The establishment of the Lycée Hôtelier de Lille on the FCB site is a first and very significant step in the transformation of a historically important place of industry. The master plan for the large scale structures and open spaces of this disused industrial complex sets out to sustain the scale, the monumentality and the spatial qualities of the existing site. We share this ambition to embody the historical significance of the FCB site and to realise the quality and atmosphere afforded by its magnificent historic fabric. Our strategy for working in and around the historic building fabric of the FCB site is one of material transformation and typological continuity. We wish to make the new Lycée Hôtelier de Lille a rich and intense place at the same time as preserving a sense of the site’s industrial past as well as the attractive, if slightly melancholy, character of its present abandoned condition.

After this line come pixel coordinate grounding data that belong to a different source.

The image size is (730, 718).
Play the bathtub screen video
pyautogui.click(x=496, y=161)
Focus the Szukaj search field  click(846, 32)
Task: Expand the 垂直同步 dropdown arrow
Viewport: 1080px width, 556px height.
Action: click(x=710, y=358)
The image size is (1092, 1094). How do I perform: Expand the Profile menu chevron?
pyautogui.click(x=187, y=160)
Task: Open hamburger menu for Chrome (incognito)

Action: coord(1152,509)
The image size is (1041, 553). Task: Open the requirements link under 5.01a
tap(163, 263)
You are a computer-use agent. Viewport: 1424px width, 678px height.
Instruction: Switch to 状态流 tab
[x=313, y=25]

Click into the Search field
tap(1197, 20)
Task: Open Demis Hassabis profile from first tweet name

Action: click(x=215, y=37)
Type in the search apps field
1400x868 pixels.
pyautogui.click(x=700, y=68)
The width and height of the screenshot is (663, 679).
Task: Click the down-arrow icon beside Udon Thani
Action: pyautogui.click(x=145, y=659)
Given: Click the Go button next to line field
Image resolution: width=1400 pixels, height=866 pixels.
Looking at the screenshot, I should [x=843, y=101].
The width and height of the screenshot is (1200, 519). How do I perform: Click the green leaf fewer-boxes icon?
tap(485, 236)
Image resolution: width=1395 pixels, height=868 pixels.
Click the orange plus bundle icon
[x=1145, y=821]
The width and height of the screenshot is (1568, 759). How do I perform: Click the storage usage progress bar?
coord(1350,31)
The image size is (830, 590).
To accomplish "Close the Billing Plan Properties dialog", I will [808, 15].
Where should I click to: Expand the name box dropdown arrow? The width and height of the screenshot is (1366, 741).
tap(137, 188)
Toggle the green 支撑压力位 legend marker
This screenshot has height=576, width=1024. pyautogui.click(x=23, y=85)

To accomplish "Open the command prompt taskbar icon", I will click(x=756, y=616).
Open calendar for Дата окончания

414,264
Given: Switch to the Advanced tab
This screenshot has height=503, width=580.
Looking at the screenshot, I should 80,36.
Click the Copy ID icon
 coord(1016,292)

The existing structures that we have chosen to keep, we keep in their entirety, applying a light touch to their restoration that brings into focus their epic scale as well as their history. The new structures that we propose are pragmatic, and share a tectonic and material sympathy with the existing. This is not a game of new and old, but rather about making a powerful new whole. The programme for the Lycée Hôtelier is organised within the footprint of the former factory structures. Where the FCB site and the surrounding city meet, we have located a complex of new buildings. These accommodate the gymnasium, the student residence and staff housing, uses that naturally bridge between the existing communities that surround the site, and the new communities that will inhabit this new urban quarter.